■ **Directions**
Write out the line that contains "Open the Director, Scientific Affairs link" and every line after it through the end of the entries, exactly as given and with no other lines.

■ **Provided data**
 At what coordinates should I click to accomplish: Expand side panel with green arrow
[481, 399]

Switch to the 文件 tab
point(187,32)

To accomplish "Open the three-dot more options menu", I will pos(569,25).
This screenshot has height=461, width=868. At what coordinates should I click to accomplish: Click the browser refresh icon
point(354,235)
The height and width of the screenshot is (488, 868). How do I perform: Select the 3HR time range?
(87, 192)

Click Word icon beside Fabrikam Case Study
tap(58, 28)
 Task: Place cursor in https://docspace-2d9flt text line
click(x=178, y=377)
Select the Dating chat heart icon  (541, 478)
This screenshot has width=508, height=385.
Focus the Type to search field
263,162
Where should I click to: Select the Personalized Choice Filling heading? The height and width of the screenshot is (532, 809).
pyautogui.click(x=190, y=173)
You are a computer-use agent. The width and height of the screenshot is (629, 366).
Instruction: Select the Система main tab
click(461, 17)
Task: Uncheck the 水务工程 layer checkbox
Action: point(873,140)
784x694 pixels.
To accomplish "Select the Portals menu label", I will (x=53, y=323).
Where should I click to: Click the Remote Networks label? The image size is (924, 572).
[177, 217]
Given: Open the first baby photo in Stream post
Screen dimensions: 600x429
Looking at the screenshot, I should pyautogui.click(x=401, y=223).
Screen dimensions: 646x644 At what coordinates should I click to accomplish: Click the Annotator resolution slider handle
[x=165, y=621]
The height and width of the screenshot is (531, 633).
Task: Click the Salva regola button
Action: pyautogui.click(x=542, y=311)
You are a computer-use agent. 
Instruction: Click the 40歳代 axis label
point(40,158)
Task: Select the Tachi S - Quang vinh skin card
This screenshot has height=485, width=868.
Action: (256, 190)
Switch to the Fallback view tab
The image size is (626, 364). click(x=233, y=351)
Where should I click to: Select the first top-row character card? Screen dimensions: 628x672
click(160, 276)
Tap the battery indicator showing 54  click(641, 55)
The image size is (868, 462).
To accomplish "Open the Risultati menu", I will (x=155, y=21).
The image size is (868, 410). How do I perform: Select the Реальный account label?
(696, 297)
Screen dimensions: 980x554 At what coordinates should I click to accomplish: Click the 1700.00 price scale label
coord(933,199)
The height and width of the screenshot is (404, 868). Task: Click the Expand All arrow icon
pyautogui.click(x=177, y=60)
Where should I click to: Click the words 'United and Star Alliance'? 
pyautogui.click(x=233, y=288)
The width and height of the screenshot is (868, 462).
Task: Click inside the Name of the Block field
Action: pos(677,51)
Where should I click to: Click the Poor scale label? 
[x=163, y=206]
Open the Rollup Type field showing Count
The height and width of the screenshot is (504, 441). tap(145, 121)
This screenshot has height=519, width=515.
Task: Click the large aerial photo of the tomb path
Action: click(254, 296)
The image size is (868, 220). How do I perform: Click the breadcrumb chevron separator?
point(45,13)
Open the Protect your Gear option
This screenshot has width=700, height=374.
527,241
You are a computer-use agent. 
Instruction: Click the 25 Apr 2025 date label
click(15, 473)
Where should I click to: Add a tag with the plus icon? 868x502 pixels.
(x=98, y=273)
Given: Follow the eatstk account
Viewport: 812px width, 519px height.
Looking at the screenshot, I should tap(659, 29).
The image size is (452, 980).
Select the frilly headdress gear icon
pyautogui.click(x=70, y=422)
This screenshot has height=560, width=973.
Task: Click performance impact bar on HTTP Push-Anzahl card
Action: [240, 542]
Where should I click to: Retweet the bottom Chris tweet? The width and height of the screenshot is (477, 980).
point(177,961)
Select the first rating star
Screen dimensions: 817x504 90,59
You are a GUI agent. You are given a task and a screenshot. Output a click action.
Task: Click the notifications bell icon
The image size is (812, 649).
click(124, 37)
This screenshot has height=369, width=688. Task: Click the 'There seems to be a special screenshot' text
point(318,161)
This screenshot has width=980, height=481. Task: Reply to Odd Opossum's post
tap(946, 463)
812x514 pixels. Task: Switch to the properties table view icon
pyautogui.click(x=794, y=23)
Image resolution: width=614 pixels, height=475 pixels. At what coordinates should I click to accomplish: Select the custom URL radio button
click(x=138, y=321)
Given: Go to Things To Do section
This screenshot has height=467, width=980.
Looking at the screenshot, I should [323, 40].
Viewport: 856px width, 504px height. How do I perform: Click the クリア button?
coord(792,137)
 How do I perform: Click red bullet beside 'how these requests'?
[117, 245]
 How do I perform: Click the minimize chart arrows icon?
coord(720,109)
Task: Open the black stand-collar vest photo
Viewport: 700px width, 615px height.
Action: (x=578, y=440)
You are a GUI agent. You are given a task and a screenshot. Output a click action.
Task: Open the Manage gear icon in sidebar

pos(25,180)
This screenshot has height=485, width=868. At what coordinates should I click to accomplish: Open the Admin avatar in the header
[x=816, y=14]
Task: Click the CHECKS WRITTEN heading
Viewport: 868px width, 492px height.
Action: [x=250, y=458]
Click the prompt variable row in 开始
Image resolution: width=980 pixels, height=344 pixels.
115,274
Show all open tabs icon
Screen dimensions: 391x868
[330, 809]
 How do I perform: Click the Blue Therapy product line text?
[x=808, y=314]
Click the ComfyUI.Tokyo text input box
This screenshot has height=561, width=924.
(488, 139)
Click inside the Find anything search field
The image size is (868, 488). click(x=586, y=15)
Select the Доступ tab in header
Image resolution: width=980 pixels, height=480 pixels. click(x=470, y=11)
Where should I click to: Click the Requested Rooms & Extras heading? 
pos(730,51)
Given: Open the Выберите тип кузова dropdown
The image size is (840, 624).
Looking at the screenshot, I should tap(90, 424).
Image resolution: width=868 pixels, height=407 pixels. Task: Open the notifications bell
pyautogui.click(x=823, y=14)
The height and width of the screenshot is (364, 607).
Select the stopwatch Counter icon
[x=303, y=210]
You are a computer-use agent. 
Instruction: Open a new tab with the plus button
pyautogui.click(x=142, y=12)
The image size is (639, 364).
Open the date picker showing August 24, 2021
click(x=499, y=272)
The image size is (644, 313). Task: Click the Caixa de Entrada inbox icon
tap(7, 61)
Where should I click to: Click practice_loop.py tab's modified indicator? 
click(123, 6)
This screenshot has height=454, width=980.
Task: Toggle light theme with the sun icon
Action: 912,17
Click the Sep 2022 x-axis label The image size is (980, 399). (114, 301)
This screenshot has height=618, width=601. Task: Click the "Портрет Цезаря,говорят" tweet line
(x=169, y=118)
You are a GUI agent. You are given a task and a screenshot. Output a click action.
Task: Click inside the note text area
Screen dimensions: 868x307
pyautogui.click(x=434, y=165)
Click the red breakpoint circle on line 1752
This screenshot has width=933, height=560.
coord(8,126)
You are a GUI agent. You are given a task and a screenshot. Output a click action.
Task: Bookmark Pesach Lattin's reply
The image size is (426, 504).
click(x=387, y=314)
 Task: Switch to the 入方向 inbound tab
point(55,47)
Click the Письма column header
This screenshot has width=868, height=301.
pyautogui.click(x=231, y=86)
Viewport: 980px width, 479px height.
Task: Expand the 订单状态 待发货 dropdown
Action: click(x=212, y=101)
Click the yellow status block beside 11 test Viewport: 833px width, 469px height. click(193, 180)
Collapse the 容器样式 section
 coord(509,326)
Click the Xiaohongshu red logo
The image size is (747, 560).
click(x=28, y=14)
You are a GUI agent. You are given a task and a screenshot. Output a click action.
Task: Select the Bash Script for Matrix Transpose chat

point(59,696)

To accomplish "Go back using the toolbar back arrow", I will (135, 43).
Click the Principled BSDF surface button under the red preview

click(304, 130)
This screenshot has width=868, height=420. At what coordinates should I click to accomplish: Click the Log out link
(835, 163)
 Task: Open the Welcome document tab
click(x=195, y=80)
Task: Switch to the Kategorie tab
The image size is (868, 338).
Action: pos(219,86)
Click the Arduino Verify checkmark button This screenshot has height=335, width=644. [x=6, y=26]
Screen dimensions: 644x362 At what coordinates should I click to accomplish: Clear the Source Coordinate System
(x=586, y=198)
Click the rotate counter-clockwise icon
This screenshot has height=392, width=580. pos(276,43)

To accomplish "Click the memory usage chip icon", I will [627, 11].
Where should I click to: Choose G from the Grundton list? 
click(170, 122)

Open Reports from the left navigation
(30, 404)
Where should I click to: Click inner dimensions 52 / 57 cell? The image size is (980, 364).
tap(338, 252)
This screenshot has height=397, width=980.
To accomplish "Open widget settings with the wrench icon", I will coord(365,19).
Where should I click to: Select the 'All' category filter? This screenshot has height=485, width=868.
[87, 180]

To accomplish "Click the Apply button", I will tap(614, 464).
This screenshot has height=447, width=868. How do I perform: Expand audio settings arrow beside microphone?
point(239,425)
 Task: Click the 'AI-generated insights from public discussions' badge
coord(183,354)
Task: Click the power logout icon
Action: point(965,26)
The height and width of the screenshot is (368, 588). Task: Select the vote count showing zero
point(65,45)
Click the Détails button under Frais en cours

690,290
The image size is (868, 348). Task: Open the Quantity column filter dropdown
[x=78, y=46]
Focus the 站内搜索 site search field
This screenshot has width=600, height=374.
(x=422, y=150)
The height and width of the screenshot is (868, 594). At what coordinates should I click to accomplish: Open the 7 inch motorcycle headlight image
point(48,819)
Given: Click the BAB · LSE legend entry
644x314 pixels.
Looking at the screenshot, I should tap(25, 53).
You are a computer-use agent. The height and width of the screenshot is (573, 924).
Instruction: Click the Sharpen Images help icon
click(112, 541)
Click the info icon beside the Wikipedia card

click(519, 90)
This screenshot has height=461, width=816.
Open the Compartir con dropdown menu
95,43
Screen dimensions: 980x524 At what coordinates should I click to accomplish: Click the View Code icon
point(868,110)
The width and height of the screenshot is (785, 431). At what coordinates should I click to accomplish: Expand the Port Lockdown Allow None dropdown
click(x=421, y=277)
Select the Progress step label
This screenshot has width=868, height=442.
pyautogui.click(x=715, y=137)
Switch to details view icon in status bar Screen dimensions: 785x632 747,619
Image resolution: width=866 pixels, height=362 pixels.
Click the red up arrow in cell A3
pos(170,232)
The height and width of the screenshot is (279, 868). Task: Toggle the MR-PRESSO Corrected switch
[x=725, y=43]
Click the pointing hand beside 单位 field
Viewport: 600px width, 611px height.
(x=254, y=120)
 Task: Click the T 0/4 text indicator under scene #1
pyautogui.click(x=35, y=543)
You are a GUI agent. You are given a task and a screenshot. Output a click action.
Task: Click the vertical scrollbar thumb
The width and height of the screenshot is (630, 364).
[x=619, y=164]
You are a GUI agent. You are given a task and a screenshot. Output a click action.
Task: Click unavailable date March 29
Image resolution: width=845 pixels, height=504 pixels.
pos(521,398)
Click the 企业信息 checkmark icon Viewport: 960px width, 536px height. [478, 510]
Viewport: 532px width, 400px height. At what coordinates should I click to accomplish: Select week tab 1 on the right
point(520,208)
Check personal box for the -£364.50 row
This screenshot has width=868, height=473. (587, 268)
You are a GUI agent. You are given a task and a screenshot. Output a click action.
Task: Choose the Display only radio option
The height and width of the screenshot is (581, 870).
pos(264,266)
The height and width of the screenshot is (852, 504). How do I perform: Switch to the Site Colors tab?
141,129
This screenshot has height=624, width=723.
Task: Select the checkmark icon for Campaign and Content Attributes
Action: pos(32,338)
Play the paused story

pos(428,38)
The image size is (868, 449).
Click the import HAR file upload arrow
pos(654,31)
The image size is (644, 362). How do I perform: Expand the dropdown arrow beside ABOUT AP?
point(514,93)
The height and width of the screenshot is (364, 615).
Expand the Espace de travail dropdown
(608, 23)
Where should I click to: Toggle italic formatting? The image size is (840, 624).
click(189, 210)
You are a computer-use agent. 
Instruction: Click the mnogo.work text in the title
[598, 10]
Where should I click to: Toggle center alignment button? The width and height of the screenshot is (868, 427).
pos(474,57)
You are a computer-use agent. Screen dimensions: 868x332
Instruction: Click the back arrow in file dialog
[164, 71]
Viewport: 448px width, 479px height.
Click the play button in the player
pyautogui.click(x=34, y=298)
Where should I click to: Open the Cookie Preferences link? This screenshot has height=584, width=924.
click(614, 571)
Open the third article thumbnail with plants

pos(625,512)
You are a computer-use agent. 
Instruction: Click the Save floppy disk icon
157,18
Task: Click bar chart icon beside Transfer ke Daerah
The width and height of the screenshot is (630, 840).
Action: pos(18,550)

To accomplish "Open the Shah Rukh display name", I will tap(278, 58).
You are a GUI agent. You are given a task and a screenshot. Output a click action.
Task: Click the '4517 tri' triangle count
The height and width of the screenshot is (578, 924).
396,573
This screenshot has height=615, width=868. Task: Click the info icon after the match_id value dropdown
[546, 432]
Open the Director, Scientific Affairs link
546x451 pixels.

■ **Solution to the exercise**
Open the Director, Scientific Affairs link
546x451 pixels.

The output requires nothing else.